Today’s goal: reaching the Mondeaux Esker segment. So, the day dawned hot once again. Ugh. I can’t wait for the cooler weather to drift in. It’s not supposed to be this hot in September! At least, it never used to be so warm in September when I was a kid. But global warming has ruined my favorite (and birthday) month.
Anyway, today I picked up where I left off yesterday, partway through the Lake Eleven segment. This is in the Chequamegon-Nicolet National Forest. The trail here was just beautiful, and along an almost-perfect path, often soft pine needles. The last two miles (3.2 km) got a bit rough, though, with downed trees and overgrown vegetation.
Interestingly, even though the Jerry Lake segment is right next door, this one was scruffy, with lots of downed trees and overgrown sections. But both Lake Eleven and Jerry Lake were well marked, and that’s always a good thing!
Entering Mondeaux Esker
Before I entered Mondeaux Esker, I restocked my food and water supplies at the car. Ed said he’d met some hikers coming out of Mondeaux Esker, and they said the east end was in terrible shape. In fact, they told Ed that if they had to rate it, they’d give it an F. Yikes! Thankfully, the first few miles I tackled today, on the western end, were fine.

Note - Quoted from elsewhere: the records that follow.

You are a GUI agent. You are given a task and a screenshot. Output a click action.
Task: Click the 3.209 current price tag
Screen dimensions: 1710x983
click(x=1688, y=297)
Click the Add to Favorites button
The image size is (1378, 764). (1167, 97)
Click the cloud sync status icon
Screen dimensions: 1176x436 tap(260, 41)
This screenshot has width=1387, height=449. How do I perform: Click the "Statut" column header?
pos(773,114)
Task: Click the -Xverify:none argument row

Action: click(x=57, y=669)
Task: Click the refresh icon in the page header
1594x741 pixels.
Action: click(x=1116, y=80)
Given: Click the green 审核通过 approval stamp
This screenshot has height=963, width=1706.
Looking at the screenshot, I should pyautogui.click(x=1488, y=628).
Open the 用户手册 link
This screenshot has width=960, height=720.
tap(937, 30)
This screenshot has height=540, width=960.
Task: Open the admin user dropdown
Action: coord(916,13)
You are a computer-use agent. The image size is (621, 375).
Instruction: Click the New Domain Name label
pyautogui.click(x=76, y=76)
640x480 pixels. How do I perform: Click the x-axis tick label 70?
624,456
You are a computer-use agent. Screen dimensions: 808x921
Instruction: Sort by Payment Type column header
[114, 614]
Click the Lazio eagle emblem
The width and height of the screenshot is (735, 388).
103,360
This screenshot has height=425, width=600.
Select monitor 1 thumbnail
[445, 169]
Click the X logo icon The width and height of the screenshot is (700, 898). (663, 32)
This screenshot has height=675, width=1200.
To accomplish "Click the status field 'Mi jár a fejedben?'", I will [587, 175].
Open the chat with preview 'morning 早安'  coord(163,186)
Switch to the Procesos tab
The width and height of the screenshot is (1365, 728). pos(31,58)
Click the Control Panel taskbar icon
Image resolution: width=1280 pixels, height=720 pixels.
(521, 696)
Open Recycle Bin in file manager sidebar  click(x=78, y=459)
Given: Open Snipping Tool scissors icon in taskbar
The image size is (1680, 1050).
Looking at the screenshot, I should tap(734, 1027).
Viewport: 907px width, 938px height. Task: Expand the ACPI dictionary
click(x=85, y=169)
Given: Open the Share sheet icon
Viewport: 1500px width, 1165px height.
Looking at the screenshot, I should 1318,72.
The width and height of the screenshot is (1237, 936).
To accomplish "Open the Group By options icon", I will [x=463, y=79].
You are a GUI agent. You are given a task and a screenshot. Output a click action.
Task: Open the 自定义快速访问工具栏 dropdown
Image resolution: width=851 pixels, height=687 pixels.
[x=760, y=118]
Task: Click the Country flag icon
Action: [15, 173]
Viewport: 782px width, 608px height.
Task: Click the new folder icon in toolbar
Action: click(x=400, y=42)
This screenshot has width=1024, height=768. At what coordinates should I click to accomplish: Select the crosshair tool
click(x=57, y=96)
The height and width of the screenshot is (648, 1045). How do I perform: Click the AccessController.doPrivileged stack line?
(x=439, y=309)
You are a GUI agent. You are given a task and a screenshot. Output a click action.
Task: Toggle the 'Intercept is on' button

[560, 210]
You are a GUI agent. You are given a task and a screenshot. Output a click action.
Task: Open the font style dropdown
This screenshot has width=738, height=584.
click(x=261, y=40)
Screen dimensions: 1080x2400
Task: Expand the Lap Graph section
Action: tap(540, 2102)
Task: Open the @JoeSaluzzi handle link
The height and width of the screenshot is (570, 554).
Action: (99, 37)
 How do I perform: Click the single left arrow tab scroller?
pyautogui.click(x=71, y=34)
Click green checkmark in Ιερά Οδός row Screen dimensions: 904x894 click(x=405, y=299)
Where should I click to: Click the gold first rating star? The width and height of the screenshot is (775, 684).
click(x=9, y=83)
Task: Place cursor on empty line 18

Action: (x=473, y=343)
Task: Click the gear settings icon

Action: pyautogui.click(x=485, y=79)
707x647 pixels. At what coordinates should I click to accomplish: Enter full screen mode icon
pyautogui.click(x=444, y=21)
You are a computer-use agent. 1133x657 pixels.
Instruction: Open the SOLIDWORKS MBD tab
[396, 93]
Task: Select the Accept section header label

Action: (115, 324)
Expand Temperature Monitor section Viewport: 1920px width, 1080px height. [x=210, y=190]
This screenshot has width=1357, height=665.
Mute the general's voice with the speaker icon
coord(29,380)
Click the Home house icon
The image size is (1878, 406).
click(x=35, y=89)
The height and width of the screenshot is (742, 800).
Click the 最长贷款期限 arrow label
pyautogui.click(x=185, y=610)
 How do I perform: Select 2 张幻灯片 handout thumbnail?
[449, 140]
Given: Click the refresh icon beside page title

Oh, I have to mention that the Mondeaux Esker is enormous, and quite stunning. So, an esker is a glacial feature. Picture a mile or two of ice, the glacier, with a river running underneath. Like all rivers, this one builds up sediment on the bottom. When the ice melted and the river flowed away, the sediment (sand and gravel) remained.
But because glaciers are huge, so are the rivers underneath them. And so are the long, narrow, winding mounds of sediment at the bottom of those rivers. Eskers can be miles long and dozens of feet tall. They’re not easy to climb up!
Tonight we’re staying with acquaintances in Merrill.